◆ DATA RECORDS
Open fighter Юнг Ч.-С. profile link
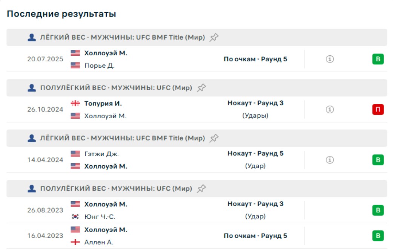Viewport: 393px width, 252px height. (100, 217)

* * *

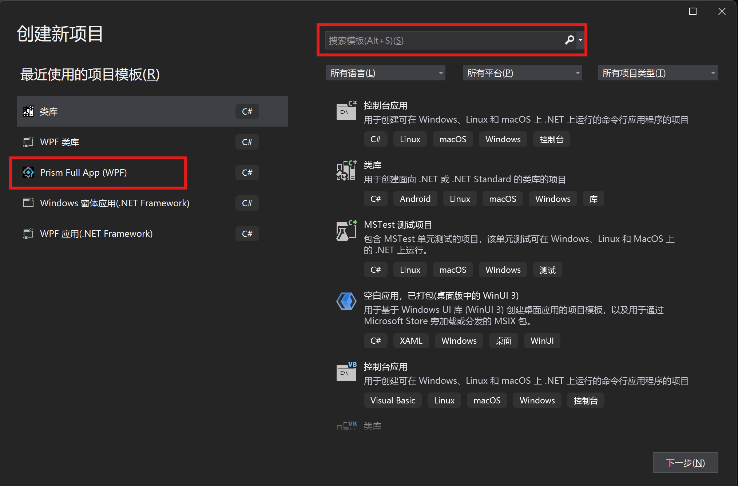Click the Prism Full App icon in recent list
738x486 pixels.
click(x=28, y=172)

◆ WHAT THE TASK REQUIRES
Please copy the lines word for word, beginning with the line that contains "Click the Prism Full App icon in recent list" and ending after the line that contains "click(x=28, y=172)". Leave out the pictures.

◆ RESPONSE TO THIS EXERCISE
Click the Prism Full App icon in recent list
738x486 pixels.
click(x=28, y=172)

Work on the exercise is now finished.